## AIM
Transcribe the rows verbatim, starting at the line containing "Given: Click the light blue S legend circle" and ending at the line containing "Looking at the", both included.

## WORKING DATA

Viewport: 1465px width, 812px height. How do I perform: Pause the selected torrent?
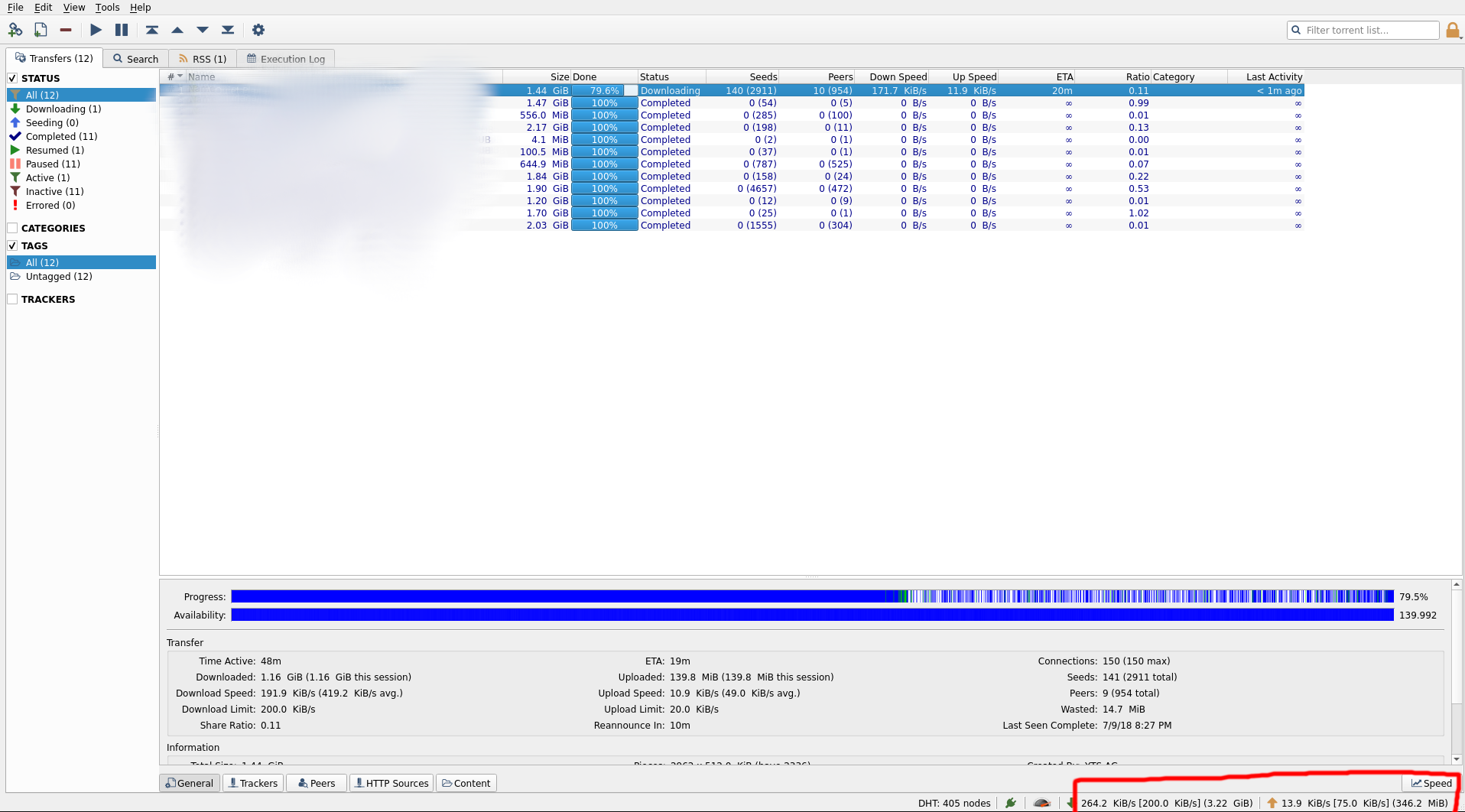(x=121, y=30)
---
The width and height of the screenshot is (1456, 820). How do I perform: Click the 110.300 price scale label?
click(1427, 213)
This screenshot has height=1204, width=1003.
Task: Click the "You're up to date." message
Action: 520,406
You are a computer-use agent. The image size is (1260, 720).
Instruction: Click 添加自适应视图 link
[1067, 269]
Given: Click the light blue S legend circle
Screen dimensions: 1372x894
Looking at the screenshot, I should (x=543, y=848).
==
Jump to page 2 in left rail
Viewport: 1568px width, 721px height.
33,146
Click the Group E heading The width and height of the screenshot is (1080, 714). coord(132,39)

## EXERCISE RESULT
Given: Click the light blue S legend circle
Screen dimensions: 1372x894
Looking at the screenshot, I should (x=543, y=848).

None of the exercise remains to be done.